*Problem:*
Pick up the note below on ld.so and the xmm/ymm register rule and keep writing from its last line.

Some thoughts from a colleague:

When dl_lookup_symbol gets called, it doesn't really know what it's getting 
into--it doesn't know what processor model the stack frames around it were 
built with, it doesn't necessarily even know what registers the processor has. 
So there's a rule that ld.so/rtld et al. shouldn't touch the xmm registers or 
any of the other registers beyond the base set.  There's a glibc test, 
tst-xmmymm.sh, which checks this.  There's also a recent bug 
report,https://sourceware.org/bugzilla/show_bug.cgi?id=15627 , that gcc-4.8 can 
vectorize such things as memset (with -O3 or -ftree-vectorize), so rtld needed 
to add it's own assembler version of memset that doesn't touch the SSE 
registers.  It looks like this is basically the same thing; presumably 
tst-xmmymm.sh would fail if we ran it against ld.so linked with jemalloc built 
with gcc 4.8.

glibc contains tst-xmmymm.sh

Initial commit message states:

    Make sure no code in ld.so uses xmm/ymm registers on x86-64.

    This patch introduces a test to make sure no function modifies the
    xmm/ymm registers.  With the exception of the auditing functions.

*Records supplied:*
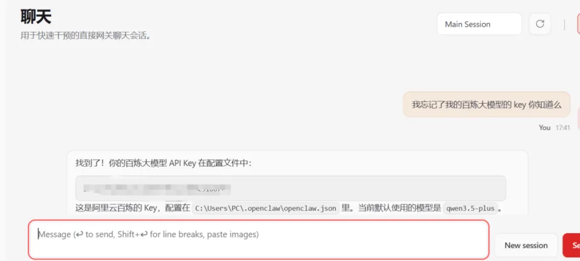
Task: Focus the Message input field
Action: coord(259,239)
---
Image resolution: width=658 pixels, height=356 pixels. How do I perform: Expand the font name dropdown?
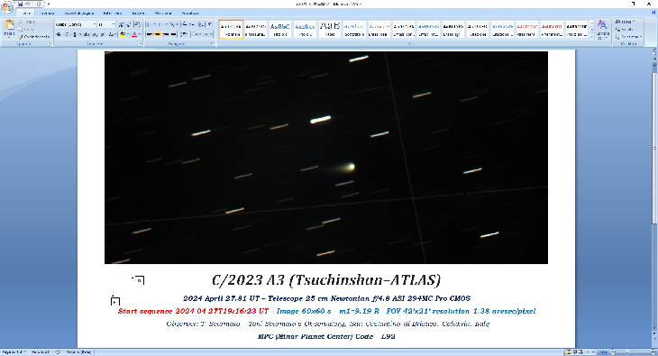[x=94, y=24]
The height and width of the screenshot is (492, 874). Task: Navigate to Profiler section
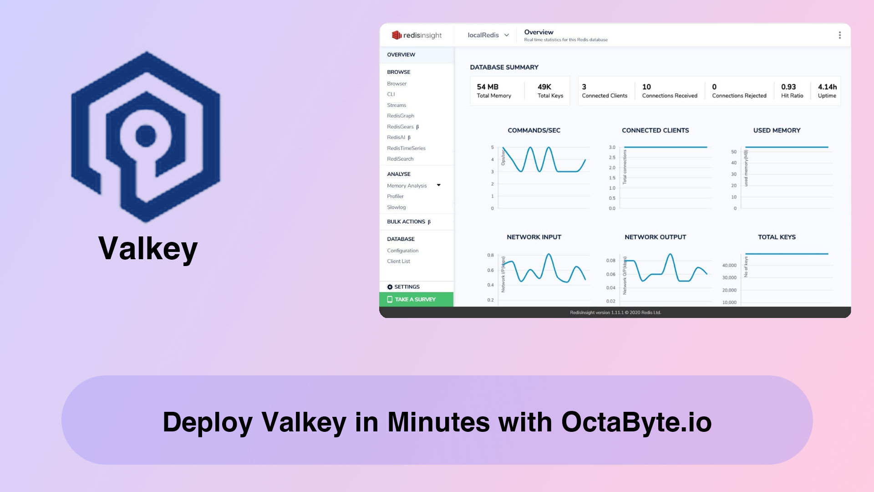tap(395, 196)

*Response below:*
Looks like jemalloc breaks the rule by using SSE registers.

david

On Nov 9, 2013, at 5:30 PM, David Abdurachmanov wrote:

> Hi,
> 
> I am having problems with jemalloc 3.4.1 (currently we use 2.2.2 in 
> production). I found that with jemalloc 3.4.1 function first argument will be 
> changed if first argument is passed by XMM0 register. Compiled with GCC 4.8.1 
> (tested also with 4.8.2). No problems on Scientific Linux 6 (RHEL6-based), 
> but it fails on Scientific Linux 5 (RHEL5-based). All of this is because 
> _dl_lookup_symbol_x calls _realloc_ in Scientific Linux 5.
> 
> This probably makes jemalloc 3.4.1 and the whole 3.X.Y series not recommended 
> for RHEL5 and RHEL5-based distributions.
> 
> Original email below.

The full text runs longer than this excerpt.